A long, long time ago, I used to follow WWE when it was WWF. I don’t know why, I just got hooked on the emotional storylines, very simple plots that centered on loyalty and betrayal, with some frankly astonishing physical feats.

Pro wrestling has exploded and evolved into forms I can’t even imagine. I only catch whiffs of what’s going on anymore, like this story of Mia Grunze, a 6’3” volleyball player from Ohio State.

Mia Grunze stands with her back to the camera during a quiet moment in a volleyball match. She talks with another young woman who only comes up to Mia's shoulder, if that.
This might have made me care about sports.

Last Sept. she debuted with Premier Athletes of Ring of Honor, under the nom de guerre of Stori Denali. Her height puts her just above titanesses Raquel Rodriguez (6’ tall) of WWE and Megan Bayne (5’11”) of AEW.

Stori Denali has her arms hoisted up triumphantly by two wrestlers in green-and-white costumes. It's presumed this is her presentation to her new audience.
Stori Denali (second from left)

Giant Haruka Ayase

This is such old news, there’s no point in even apologizing for it. This one’s for posterity.

Back in 2010, Panasonic was promoting its new Lumix camera in Tokyo. To attract attention, they came up with the clever gimmick of having a popular model/actress, Haruka Ayase, take pictures of people on the street. But rather than trouble the celebrity with this promo, they created a giant inflatable Haruka to step in (more visuals at Tokyobling).

A low-angle shot of Haruka Ayase. She appears to be sneering contemptuously at something just to the left of the camera.
Yes, from this angle, Ms. Ayase looks imperious.

Comedian Discovers GTS

This one’s already made the rounds, I know. Three months ago, stand-up comedian Jordan Jensen discovered the giantess fetish in the middle of her set. With inexorable slowness—and painfully, to some viewers—Jordan brought a woman on stage and ineptly interrogated her about her side hustle as a giantess model on OnlyFans. Anyone who knows anything about macrophilia was likely contorting themselves in knots over the misunderstandings and poor explanations, and yet this is still a worthwhile document of someone entering the phenomenon from a distinct perspective. It’s still a worst-case scenario for coming out, for us.

Huggin’ Molly

Have you heard of Huggin’ Molly? Because I haven’t. Apparently, this is Alabama-localized folklore about a gigantic woman, seven feet tall, who haunts the region. When children stay out late and don’t go home on time, or when people go out walking all on their lonesome, Huggin’ Molly is likely to leap out of the bushes, squeeze you in a big hug (which I guess is meant to sound unpleasant?), and then screams in your ears.

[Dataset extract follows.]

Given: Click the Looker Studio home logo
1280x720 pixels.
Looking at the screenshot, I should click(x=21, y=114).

All this does is fill my mind with scenarios and strategies to bring a pair of ear plugs and then call upon my vast canon of mixed-size relationships to turn this crisis around. As monsters go, Molly sounds doable.

Inuit, graphic novel

I’m made aware of a four-issue graphic novel horror series, Inuit. From the description on Bleeding Cool:

Haunted by ancestral spirits and hunted by a monstrous tribe, a giantess gives birth alone in the frozen wilds. With her newborn and a loyal beast by her side, survival is fleeting-until a darker force rises from beneath the ice.

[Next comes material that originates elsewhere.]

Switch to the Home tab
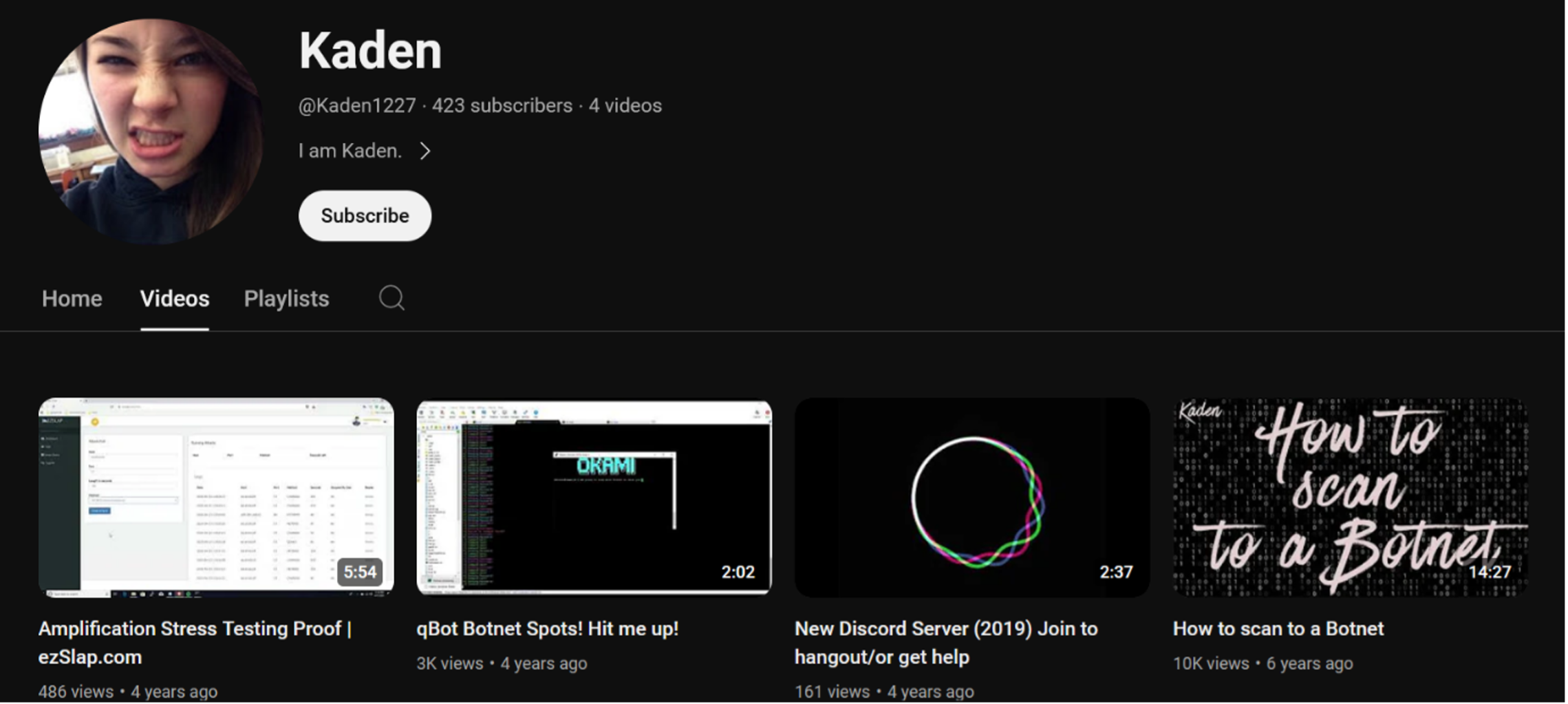Screen dimensions: 1568x704 click(72, 299)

I don’t know why I haven’t gone out and picked this up already. I’ll grab some Huge Detective while I’m at it.


Gaming News

Giantess Playground

Good lord, nobody can shut up about Giantess Playground. There are plenty of screenshots, and after a while it’s difficult to determine whether you’ve seen them before. Asian gaming sites are certainly freaking out about this game. In this update, an expanded city map has been released and is shown off to dramatic effect.

The Beast Is Yet to Come

A new game has hit early release (or it did when I found it a few months ago, sorry). The Best Is Yet to Come lets you play as a fearsome ogre or a sultry giantess—unfortunately, the models are heavily polygonal and they only vaguely represent the characters they claim.

Screenshot of the game, showing the giantess costing 1000 coins. The polygonal image represents a woman dressed in a skimpy gold bra and loincloth with short white hair.
You’re too young to know who Grace Jones is, so …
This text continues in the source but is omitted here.